Tools and actions are the hands of an AI agent. While the LLM provides reasoning and language understanding, tools give the agent the ability to affect the world: search the web, run code, query a database, send messages, or call any external API. Without tools, an agent is limited to what it knows from its training data; with tools, it can access real-time information, perform computation, and take side-effecting actions.

In the OpenAI and Anthropic ecosystems, the mechanism for tool use is called function calling (OpenAI) or tool use (Anthropic). The developer defines a set of tool schemas—structured JSON descriptions of each tool's name, purpose, and parameters—and includes them in the API request. When the LLM decides that a tool is needed, it returns a structured tool-call object rather than plain text. The calling code executes the tool and feeds the result back into the conversation. This loop repeats until the agent produces a final answer.

The breadth of available tools is essentially unlimited: if something can be expressed as a Python function, it can be a tool. Common categories include web search, code execution sandboxes, SQL or NoSQL database queries, file system access, REST API calls, email and messaging integrations, and computer-use tools that interact with GUIs. Designing good tools—with clear schemas, predictable behavior, and helpful error messages—is one of the most impactful things a developer can do to improve agent reliability.

How it works

Tool schema definition

Every tool is described by a schema that the LLM uses to understand when and how to call it. A schema includes: a name (short, snake_case identifier), a description (clear natural-language explanation of what the tool does and when to use it), and a parameters object (JSON Schema describing each argument: name, type, description, and whether it is required). The quality of the description directly affects how reliably the agent selects and invokes the tool correctly. Vague descriptions lead to misuse; precise descriptions with examples lead to accurate tool calls.

Tool selection

When the LLM receives a user message alongside a set of tool schemas, it decides at each step whether to answer directly or to invoke a tool. This decision is implicitly learned during fine-tuning on function-calling data. In practice, tool selection is influenced by the system prompt (which can instruct the agent on when to prefer certain tools), the specificity of the tool descriptions, and the model's confidence that it can answer from training data alone. Providing a tool_choice parameter can force or restrict tool selection programmatically.

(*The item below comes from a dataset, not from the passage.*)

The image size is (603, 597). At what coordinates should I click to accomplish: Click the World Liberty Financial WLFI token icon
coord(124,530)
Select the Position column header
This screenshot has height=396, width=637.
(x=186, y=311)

Tool execution and result injection

When the LLM outputs a tool call, the calling code intercepts it, validates the arguments against the schema, executes the corresponding function, and receives a result. This result—whether a string, JSON object, or error message—is formatted as a tool role message and appended to the conversation history. The LLM then generates the next step with full awareness of the tool's output. Error messages from failed tool calls are important: the agent must know that a tool failed so it can retry, try an alternative, or ask the user for clarification.

Multi-tool and parallel tool calls

Modern LLM APIs support parallel tool calls: the model can request multiple tool invocations in a single response when it identifies that they are independent. For example, an agent might call web_search for three different queries simultaneously rather than sequentially, cutting latency by two-thirds. The calling code executes all tools in parallel, collects the results, and feeds them back together in the next turn. Designing tools to be stateless and idempotent where possible maximizes the benefit of parallel execution.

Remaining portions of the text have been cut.